_Exercise_
Scan the entries for the word "tree" and return every line that has it.

_Input records_
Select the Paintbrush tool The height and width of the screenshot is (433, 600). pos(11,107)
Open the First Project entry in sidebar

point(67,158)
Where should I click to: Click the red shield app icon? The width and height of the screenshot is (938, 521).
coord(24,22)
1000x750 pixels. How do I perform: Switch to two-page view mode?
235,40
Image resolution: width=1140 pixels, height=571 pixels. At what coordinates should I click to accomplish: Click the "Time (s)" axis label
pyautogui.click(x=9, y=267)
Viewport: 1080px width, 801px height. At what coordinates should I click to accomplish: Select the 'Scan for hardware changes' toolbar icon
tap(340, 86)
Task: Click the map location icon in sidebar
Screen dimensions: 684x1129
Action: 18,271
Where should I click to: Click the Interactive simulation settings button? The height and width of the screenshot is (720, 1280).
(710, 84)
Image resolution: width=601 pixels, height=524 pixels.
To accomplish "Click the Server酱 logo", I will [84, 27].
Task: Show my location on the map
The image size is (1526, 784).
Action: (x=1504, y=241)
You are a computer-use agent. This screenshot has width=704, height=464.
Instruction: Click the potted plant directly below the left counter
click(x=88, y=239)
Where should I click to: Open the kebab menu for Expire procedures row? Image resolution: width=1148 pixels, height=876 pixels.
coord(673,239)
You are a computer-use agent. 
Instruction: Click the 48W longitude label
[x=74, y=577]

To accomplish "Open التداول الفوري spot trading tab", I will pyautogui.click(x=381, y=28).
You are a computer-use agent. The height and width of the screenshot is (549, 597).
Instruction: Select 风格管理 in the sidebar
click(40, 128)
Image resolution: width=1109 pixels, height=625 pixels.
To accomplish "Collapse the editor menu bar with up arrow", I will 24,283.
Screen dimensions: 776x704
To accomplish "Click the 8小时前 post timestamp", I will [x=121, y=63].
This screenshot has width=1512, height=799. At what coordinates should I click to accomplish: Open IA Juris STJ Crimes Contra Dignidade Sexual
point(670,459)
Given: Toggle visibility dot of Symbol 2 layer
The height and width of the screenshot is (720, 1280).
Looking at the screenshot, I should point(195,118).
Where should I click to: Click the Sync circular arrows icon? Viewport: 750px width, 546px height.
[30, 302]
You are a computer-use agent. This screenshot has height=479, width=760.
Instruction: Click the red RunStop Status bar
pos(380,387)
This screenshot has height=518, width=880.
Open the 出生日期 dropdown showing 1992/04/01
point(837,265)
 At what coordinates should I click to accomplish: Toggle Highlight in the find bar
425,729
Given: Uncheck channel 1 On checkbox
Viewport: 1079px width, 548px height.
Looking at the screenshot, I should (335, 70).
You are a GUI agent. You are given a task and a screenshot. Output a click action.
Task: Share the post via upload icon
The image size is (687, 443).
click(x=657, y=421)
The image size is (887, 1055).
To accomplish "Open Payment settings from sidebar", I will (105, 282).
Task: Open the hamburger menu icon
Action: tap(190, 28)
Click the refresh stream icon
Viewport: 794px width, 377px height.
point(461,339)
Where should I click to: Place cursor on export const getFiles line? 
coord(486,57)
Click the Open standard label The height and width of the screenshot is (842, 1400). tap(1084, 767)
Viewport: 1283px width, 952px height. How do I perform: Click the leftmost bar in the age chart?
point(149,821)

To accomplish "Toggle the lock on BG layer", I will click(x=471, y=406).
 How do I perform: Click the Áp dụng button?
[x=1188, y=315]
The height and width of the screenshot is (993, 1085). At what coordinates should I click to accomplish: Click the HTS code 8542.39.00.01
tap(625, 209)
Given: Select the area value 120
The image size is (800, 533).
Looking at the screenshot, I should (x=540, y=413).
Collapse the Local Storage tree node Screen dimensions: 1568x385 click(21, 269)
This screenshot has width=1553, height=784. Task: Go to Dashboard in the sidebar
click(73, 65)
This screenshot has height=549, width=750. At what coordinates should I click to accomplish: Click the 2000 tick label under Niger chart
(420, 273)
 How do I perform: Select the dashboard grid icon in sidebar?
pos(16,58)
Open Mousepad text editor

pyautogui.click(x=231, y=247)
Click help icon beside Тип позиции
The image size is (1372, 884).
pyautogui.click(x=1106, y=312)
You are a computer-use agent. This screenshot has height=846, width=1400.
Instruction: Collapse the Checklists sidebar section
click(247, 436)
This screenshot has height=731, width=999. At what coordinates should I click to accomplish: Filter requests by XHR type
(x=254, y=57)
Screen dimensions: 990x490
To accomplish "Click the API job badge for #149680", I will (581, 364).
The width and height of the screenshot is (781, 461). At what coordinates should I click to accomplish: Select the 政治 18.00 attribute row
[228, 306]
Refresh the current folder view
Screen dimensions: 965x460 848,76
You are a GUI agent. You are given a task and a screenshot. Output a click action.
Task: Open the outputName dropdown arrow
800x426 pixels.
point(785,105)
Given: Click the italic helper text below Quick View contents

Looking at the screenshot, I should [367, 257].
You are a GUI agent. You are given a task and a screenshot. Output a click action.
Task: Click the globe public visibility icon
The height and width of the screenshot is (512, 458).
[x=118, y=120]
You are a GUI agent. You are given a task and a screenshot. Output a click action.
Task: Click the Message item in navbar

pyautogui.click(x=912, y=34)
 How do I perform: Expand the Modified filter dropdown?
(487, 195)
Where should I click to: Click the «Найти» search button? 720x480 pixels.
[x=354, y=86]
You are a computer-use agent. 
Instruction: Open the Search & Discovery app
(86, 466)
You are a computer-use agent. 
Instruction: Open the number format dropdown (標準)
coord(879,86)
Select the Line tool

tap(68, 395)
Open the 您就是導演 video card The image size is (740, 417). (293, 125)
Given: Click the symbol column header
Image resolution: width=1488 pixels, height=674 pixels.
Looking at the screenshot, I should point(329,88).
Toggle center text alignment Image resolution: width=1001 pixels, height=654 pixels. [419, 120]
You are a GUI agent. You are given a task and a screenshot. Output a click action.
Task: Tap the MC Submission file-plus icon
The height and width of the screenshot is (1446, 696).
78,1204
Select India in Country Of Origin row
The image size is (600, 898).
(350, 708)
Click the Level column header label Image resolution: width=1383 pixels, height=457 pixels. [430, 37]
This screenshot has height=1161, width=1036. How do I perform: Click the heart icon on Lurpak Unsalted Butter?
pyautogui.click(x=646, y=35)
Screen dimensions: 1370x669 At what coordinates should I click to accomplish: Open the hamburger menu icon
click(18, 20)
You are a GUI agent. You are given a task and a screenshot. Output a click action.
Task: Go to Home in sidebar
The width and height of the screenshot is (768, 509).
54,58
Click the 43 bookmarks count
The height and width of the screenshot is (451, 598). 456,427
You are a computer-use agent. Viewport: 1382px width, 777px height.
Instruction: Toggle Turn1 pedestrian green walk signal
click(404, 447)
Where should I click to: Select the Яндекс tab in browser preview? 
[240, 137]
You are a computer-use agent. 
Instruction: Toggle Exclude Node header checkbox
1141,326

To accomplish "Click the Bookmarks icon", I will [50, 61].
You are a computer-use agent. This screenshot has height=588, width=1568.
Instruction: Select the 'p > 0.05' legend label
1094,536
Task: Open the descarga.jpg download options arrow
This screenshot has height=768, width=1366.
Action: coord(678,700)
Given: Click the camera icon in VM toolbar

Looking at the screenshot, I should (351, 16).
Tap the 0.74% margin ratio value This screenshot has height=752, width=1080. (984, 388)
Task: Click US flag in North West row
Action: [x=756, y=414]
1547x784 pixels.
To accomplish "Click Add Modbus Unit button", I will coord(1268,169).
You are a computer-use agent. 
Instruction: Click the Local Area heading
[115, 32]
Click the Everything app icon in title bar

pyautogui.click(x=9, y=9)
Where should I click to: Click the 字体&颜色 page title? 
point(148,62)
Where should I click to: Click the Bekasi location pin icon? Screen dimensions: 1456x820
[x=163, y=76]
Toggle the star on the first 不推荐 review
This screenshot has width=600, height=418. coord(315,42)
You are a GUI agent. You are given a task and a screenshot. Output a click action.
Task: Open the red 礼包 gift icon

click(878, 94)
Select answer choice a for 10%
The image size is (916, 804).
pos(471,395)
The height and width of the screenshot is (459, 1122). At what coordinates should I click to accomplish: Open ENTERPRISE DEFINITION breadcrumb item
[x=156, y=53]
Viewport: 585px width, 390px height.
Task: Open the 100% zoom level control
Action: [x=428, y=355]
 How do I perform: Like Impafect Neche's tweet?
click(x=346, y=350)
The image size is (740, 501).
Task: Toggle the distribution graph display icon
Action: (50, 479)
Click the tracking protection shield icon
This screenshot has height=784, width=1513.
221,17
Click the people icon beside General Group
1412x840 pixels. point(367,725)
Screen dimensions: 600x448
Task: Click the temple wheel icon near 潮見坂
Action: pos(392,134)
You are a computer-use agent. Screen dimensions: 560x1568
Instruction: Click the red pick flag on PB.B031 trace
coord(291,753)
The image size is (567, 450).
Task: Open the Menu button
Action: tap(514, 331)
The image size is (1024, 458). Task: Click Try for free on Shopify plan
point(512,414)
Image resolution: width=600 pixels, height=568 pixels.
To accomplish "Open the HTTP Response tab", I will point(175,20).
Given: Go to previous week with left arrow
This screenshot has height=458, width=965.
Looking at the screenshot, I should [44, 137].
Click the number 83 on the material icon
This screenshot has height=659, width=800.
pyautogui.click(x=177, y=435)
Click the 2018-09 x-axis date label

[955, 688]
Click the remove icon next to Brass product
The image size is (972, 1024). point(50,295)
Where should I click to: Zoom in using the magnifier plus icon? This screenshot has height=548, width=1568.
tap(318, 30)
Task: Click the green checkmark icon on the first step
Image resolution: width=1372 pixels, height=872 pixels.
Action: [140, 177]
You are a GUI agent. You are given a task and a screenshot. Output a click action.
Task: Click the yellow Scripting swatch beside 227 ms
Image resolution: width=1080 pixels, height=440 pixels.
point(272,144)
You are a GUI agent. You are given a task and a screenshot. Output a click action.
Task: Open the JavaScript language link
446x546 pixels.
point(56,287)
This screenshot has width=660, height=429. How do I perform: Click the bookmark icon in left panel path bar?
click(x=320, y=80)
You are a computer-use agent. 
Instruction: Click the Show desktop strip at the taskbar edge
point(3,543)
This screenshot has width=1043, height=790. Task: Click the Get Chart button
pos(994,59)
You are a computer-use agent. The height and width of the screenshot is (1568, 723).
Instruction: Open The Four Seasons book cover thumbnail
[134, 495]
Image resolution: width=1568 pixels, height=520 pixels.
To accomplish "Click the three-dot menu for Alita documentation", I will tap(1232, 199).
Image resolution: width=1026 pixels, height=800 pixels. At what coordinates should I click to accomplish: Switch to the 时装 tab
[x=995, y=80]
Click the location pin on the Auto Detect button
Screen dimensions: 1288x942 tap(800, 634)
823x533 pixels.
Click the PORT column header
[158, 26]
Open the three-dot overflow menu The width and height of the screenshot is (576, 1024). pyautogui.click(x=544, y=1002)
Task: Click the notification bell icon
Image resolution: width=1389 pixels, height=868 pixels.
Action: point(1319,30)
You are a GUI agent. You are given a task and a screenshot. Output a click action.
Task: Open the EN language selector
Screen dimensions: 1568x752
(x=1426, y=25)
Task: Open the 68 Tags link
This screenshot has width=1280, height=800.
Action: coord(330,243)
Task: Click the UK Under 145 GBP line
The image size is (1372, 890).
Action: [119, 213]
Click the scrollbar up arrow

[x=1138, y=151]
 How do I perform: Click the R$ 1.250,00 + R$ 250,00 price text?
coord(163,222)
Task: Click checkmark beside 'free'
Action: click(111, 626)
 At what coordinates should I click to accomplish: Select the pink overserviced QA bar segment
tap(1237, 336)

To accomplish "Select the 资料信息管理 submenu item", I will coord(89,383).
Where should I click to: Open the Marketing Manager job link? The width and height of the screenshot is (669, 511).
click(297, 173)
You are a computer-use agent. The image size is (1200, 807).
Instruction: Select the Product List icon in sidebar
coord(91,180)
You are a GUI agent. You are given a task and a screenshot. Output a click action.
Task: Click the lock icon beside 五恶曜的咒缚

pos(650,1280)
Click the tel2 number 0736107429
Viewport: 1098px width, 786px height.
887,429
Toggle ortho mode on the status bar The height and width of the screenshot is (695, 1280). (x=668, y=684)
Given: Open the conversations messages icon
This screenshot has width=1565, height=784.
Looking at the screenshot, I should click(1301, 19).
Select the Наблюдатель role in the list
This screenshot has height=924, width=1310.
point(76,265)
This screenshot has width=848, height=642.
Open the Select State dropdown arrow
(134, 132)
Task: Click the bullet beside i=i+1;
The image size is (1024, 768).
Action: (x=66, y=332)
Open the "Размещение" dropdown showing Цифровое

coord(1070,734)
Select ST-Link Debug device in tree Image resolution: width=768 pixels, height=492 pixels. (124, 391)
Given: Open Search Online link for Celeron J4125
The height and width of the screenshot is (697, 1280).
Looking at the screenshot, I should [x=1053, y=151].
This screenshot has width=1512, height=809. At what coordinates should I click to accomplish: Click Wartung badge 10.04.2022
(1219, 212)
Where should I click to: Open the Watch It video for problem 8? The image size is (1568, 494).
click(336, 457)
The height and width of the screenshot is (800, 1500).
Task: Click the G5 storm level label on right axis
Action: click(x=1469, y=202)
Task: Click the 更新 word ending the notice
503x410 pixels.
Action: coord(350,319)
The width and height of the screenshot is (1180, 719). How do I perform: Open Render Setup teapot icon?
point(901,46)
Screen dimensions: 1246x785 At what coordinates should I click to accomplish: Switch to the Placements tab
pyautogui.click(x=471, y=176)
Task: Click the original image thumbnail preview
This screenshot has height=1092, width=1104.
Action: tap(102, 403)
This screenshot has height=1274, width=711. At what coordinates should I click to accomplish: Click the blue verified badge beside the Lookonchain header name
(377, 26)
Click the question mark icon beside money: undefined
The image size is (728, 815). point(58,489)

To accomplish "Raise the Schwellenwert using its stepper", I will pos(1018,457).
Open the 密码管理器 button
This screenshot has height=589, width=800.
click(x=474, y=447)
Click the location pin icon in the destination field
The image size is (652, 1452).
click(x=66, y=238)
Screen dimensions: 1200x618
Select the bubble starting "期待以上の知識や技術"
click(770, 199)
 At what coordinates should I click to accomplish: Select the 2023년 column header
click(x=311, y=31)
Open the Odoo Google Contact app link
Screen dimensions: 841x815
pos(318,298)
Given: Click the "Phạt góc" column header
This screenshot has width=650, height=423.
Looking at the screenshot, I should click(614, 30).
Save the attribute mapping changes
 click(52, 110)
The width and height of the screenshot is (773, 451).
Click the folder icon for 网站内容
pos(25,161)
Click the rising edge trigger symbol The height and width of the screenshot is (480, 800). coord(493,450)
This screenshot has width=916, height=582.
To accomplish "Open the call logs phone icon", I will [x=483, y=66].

_Finished task_
Collapse the Local Storage tree node Screen dimensions: 1568x385 click(21, 269)
Select ST-Link Debug device in tree Image resolution: width=768 pixels, height=492 pixels. (124, 391)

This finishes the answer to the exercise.